Some of the newly encoded Malayalam fractions have numeric values which are new in Unicode 9.0. Implementations that process numeric values should be prepared to handle new fractional values, such as 1/20 or 1/40.

The newly added script Bhaiksuki has both script-specific decimal digits and non-decimal unit numerals.

Unihan-related Issues

The syntax of the kRS* fields, such as kRSUnicode and kRSKangXi, has been extended to allow for negative values of residual stroke counts. A negative value indicates that strokes which would normally constitute the indexing radical are intentionally missing. The kRSUnicode and kRSKangXi fields of a few CJK ideographs have been updated accordingly. Implementers should be prepared to handle negative values for residual stroke counts. In sorting, negative values should be replaced with zero to prevent characters with such values from sorting before the characters that represent the radical itself.

Many kMandarin readings have been updated. Implementations which depend on the kMandarin readings, such as phonetic sortings of Chinese data, need to be checked against these changes.

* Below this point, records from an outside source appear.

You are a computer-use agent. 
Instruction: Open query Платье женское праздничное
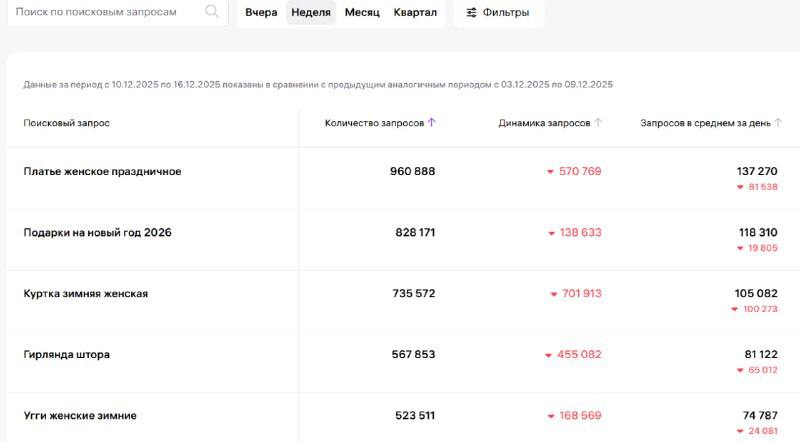coord(102,172)
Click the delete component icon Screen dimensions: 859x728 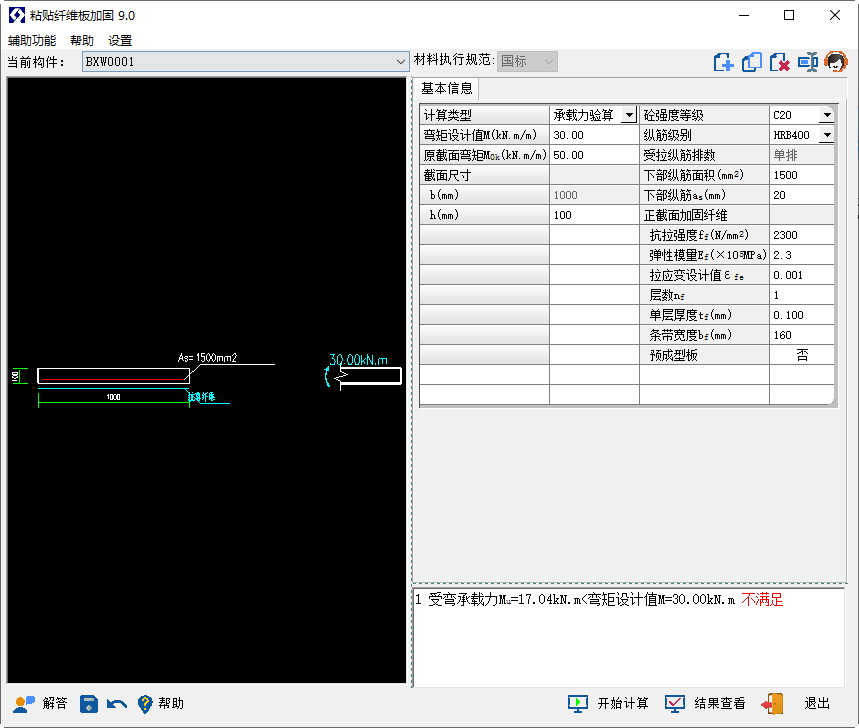coord(780,62)
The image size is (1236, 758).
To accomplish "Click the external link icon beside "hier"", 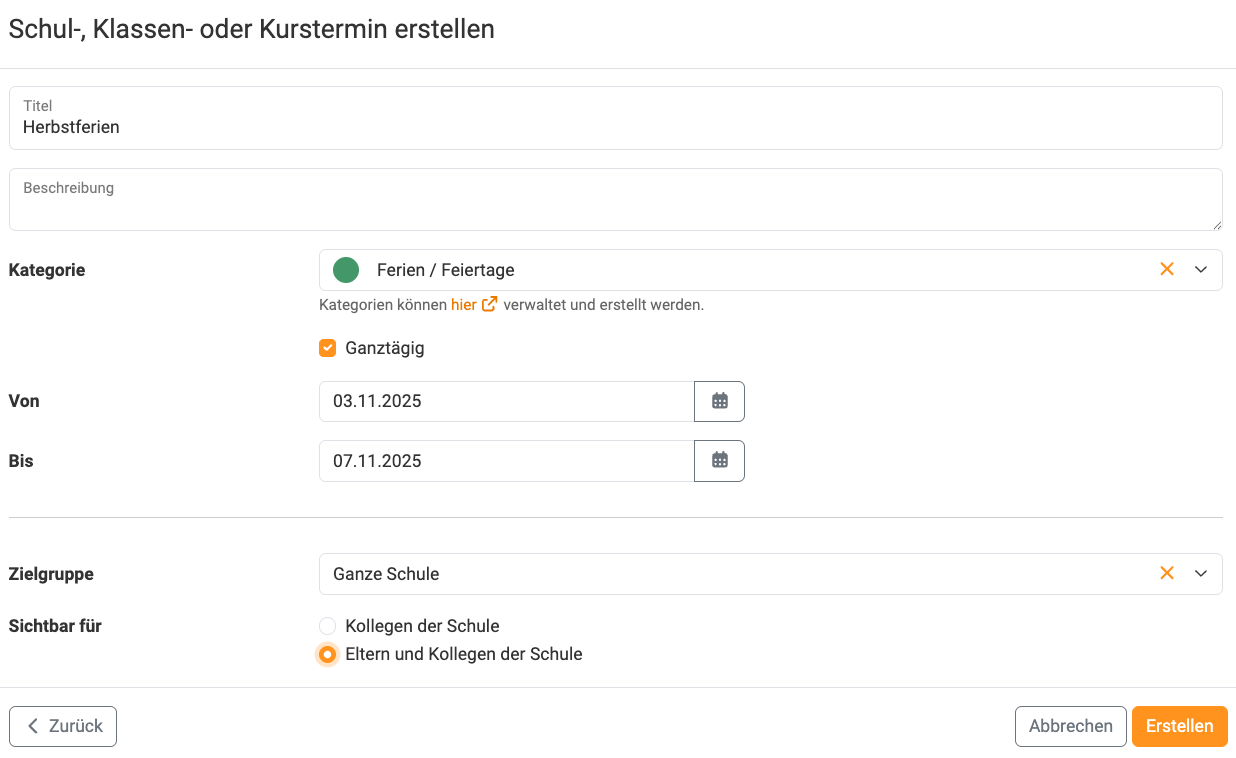I will click(488, 304).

Standardized Variation Sequences

The constraints on standardized variation sequences have been relaxed slightly, to allow a spacing combining mark (General_Category=Spacing_Mark) as the initial character of a variation sequence. Nonspacing combining marks and canonical decomposable characters continue to be disallowed in variation sequences. Implementations should be checked for any assumptions made regarding the allowed General_Category property values for the initial characters in variation sequences.

A full set of dotted forms of Myanmar letters for Khamti, Aiton, and Phake were added as standardized variation sequences, to distinguish them from the Burmese and Shan styles. One of these new standardized variation sequences has a spacing combining mark as the initial character of the sequence: <U+1031, U+FE00>.

A set of 278 variation sequences were added to complete the set of text and emoji presentations for all pictographic symbols identified as having a default text presentation. See UTR #51, Unicode Emoji.

Code Charts

There has been significant change to the code charts for Mongolian since the publication of Unicode 8.0. In addition to corrections for omitted glyphs, the charts have been updated to display more as they did in Unicode 7.0, with a summary of all Mongolian standardized variation sequences displayed at the end of the Mongolian block. The names list section now also shows contextual variant glyphs. These appear for each character that also has one or more standardized variation sequences associated with it.

Other Issues

Please also check the following specific items carefully:

There have been significant additions to the Script_Extensions property. Implementations that process script data or use script extensions should be checked carefully.

Tangut was added to UnicodeData.txt with a start line and end line, similar to the way that data file handles CJK unified ideographs. Parsers of UnicodeData.txt may need to be updated to handle this new range.

Copyright and registered signs are now used in the data files. The file encoding did not change, and still is UTF-8, but now there are non-ASCII characters actually present in many files that formerly contained only ASCII characters.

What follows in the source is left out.